A cascading cornucopia of cool comics, crazy cartoons, & classic collectables - plus other completely captivating & occasionally controversial contents. With nostalgic notions, sentimental sighings, wistful wonderings, remorseful ruminations, melancholy musings, rueful reflections, poignant ponderings, & yearnings for yesteryear. (And a few profound perplexities, puzzling paradoxes, & a bevy of big, beautiful, bedazzling, buxom Babes to round it all off.)
6 comments:
Liz Taylor was the first person I know of who was called "famous for being famous" - she got that description in the '80s long after her film career was over but she was so famous she didn't need one. Nowadays "famous for being famous" is applied to the zillions of here-today-gone-tomorrow non-entities who flood public life. I was in Tesco early this morning and the woman at the checkout didn't know that Christmas ends officially on January 6th - and to think Twelfth Night was once a massively important event. Tragic.
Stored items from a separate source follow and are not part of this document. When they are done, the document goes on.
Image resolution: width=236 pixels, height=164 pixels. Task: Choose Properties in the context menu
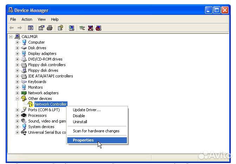pos(83,140)

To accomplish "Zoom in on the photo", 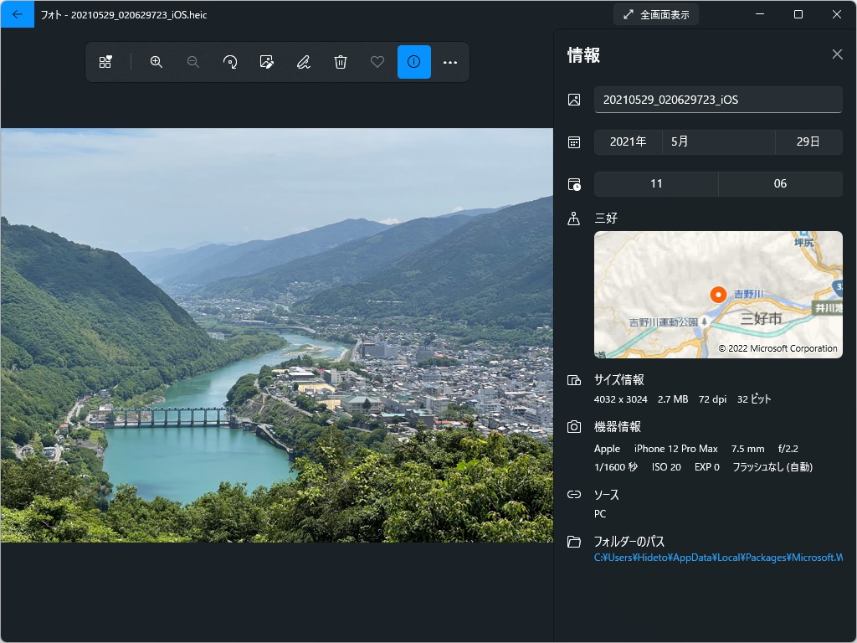I will [157, 61].
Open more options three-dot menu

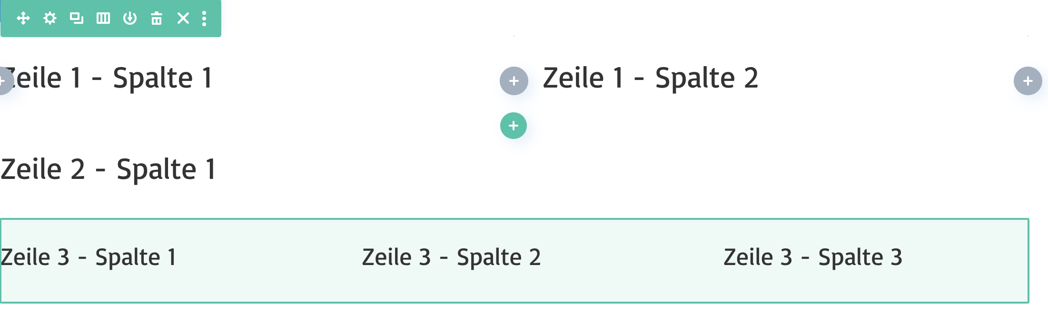click(x=204, y=19)
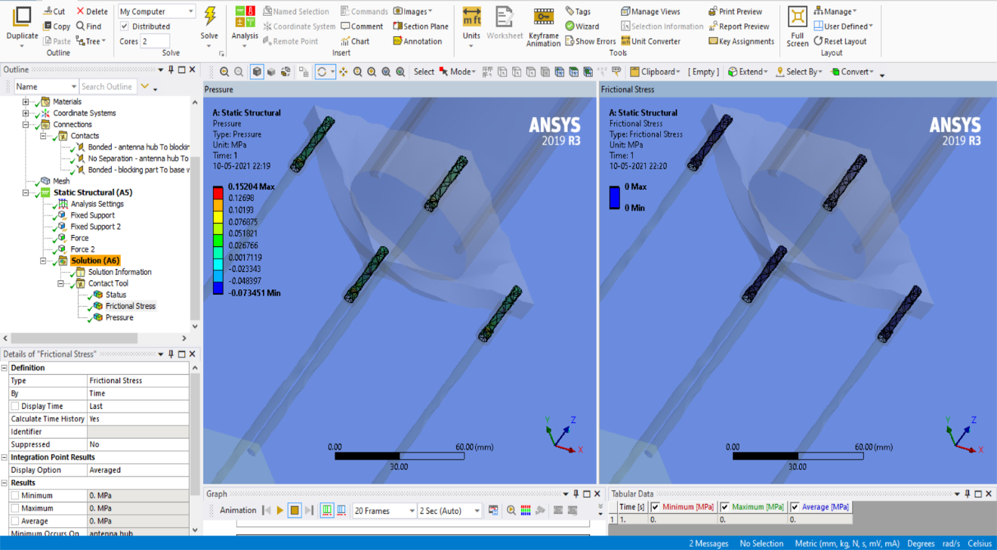
Task: Stop the animation playback
Action: (x=295, y=511)
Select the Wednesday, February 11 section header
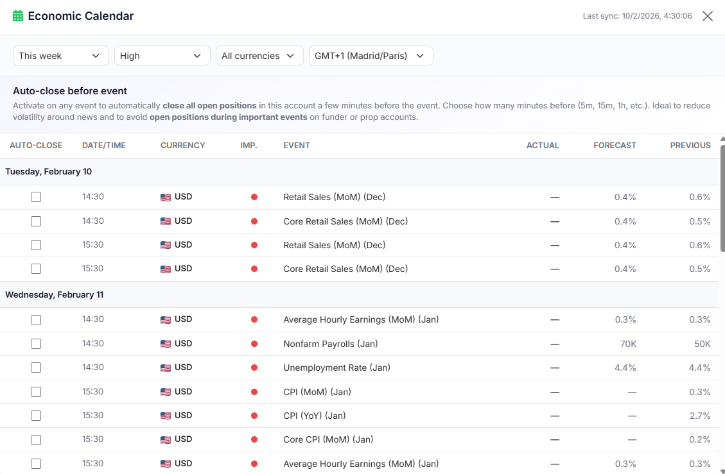 point(54,294)
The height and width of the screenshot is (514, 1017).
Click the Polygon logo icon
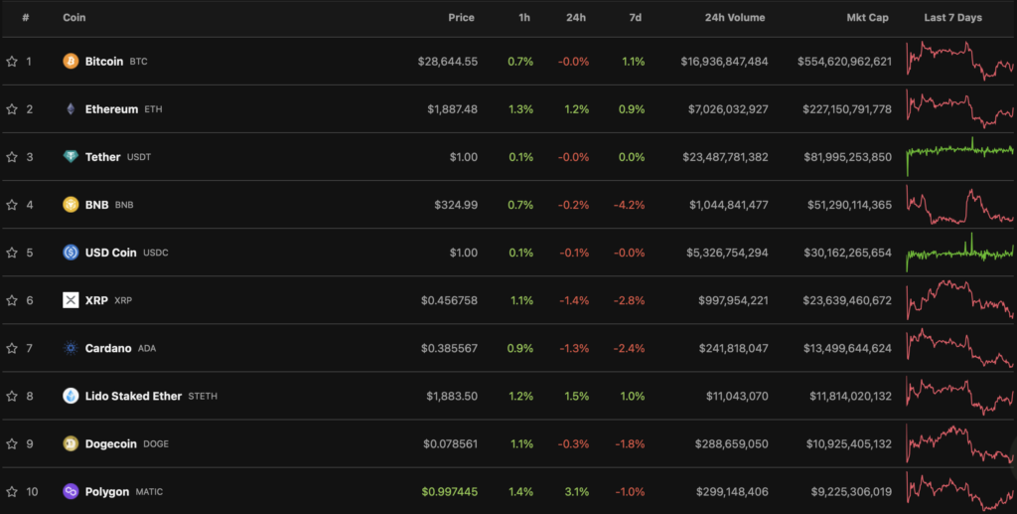71,491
Trouble is, CJ, that people nowadays tend to think of Christmas and New Year as two separate holidays that just happen to be a few days apart - like it's a coincidence. People, eh?
Kid, I also think the concentration on Christmas Day and getting presents has a lot to do with it. Once the present-buying orgy is over consumer capitalism has no further use for Christmas and it's on to the next thing. I haven't seen any Easter Eggs or hot cross buns yet but it'll be any day now.....
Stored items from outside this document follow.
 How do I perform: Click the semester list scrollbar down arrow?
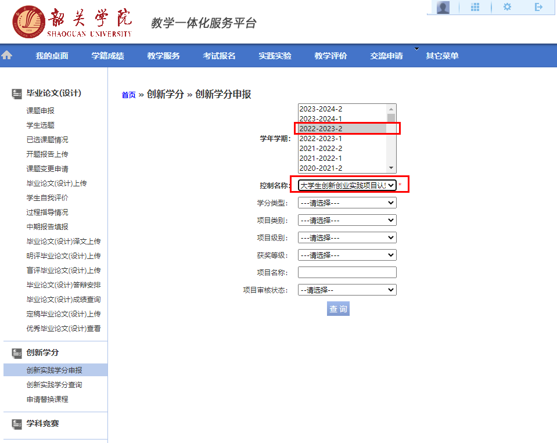[x=391, y=168]
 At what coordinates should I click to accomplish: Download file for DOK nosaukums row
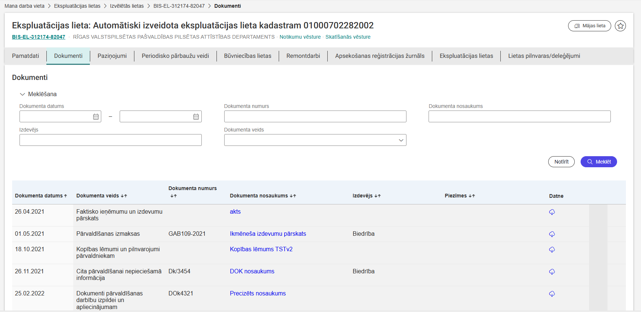click(x=552, y=272)
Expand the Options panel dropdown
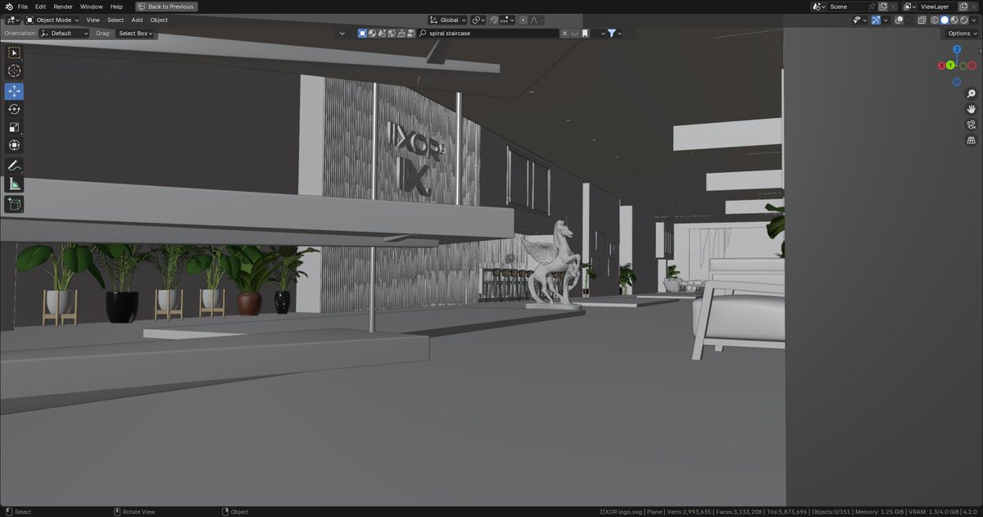 [x=959, y=33]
I'm surprised they weren't on sale back in September, CJ. After all, Christmas things were.
Might be Liz but it looks more like Lindsay Lohan in a bad wig in that TV movie they made about Taylor. The notion of Lohan playing Taylor is almost (but not quite) as ludicrous as Jennifer Love Hewitt starring as Audrey Hepburn.
Whoever it is, she's still a darlin' 'though, eh, GB?